Document extract:
==========
Updated: Apr 9, 2023

This mine was started by 250 Tunnelling Company in December 1915. The TC was commanded by Captain Cecil Cropper a metal mining engineer from Northumberland. His HQ lay within the Canadian Corps at La Clytte, and he had been ordered by Brigadier-General Charles Armstrong, Canadian Chief Engineer, to come up with an aggressive plan to counter the German mining on his front. Cropper had concluded that it was no use trying to sink shafts in the front or support trenches. He went further back to where the blue clay formation was at a depth that they could reach. He concealed the shaft in a wood in order to hide the works from the Germans and was successful in sinking the shaft down to the blue clay. The Germans at this point were holding a defensive position on the high ground at Spanbroekmolen. He concluded that it would take a gallery of some 250 to 300 yards to get below the objective and a very large explosion in a deep charge.

View to the German positions on the high ground at Spanbroekmolen. Authors image

Linesman map showing the German trenches.

They succeeded in getting the shaft down 60 feet and had driven the gallery 90 feet by the end of January 1916 when they handed the mine over to the 3rd Canadian Tunnelling Company. By April the gallery had been driven forward 790 feet when he Canadians handed over to 175 Tunnelling Company. They stayed less than three weeks before handing over to 171 TC. Despite the constant changing of units the gallery had advanced to 1,717 feet reaching its objective on 28 June 1916 and was charged and wired ready for detonation.

Disaster strikes

With the delay in the Second Army attack that was to take place in 1916, a second shaft was started with the ambition to drive 1,200 feet and target the German strong point at Rag Point. At 665 feet the tunnellers from 171 TC went down to 120 feet below the surface and by mid-February 1917, the gallery had been driven 1,140. It was at this moment that the Germans blew a camouflet, although this did very little damage other than to dent the confidence of the tunnellers. It also told the British that the Germans had deep mined shafts in this area. The drive went on and had reached the trench known as Narrow Trench when the Germans blew another camouflet this time damaging some 500 feet of the incline and some of the main gallery. With the loss of the mine at La Petit Douve fresh in the mind of Major Henry Hudspeth, commanding 171 TC, it was 171 TC that the Germans had disturbed at that location, he decided not to retaliate with a counter-mine of his own as this would have given away his position. He decided to abandon this second drive.
==========
Entries giving target coordinates
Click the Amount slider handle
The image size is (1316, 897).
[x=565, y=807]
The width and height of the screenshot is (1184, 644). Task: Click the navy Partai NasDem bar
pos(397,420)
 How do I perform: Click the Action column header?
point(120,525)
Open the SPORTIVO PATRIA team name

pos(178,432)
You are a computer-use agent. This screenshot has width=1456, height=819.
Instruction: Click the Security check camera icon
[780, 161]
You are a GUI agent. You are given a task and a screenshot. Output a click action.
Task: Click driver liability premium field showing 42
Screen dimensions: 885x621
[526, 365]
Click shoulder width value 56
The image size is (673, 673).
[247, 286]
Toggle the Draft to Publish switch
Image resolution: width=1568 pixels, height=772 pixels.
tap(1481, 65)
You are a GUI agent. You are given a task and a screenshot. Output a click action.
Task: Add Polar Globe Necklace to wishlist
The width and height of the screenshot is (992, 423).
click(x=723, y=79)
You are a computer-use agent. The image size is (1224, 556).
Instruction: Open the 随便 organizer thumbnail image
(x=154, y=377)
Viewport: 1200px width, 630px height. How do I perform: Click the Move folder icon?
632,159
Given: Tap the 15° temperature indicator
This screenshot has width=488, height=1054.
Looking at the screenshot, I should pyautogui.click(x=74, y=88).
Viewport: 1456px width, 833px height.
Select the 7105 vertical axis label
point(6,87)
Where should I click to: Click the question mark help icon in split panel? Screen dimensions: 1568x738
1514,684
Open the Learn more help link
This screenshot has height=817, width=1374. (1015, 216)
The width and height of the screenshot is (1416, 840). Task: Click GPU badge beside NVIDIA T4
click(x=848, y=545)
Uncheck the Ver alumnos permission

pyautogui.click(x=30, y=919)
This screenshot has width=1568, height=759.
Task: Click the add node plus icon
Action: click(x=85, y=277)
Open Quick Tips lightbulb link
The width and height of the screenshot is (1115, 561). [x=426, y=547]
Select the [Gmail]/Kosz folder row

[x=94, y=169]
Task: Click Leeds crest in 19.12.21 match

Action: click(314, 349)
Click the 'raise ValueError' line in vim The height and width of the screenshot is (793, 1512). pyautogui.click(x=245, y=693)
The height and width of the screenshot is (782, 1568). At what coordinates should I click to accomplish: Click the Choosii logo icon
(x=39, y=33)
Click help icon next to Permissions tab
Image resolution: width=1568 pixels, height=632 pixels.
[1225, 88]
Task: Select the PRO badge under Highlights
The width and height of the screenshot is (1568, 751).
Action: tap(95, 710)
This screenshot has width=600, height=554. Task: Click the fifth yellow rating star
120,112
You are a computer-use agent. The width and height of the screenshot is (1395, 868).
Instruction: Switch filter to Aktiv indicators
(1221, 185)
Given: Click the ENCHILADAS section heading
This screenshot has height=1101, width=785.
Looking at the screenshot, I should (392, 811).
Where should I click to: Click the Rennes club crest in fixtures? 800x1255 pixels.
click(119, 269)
==========
To-do list:
A. Duplicate the passage of the Spanbroekmolen mine account starting at "View to the" and ending at "ready for detonation.".
B. According to the Spanbroekmolen mine account, on what date did the first gallery reach its objective?
Work from the Spanbroekmolen mine account alone.

Outputs for the tasks:
A.
View to the German positions on the high ground at Spanbroekmolen. Authors image

Linesman map showing the German trenches.

They succeeded in getting the shaft down 60 feet and had driven the gallery 90 feet by the end of January 1916 when they handed the mine over to the 3rd Canadian Tunnelling Company. By April the gallery had been driven forward 790 feet when he Canadians handed over to 175 Tunnelling Company. They stayed less than three weeks before handing over to 171 TC. Despite the constant changing of units the gallery had advanced to 1,717 feet reaching its objective on 28 June 1916 and was charged and wired ready for detonation.

B. 28 June 1916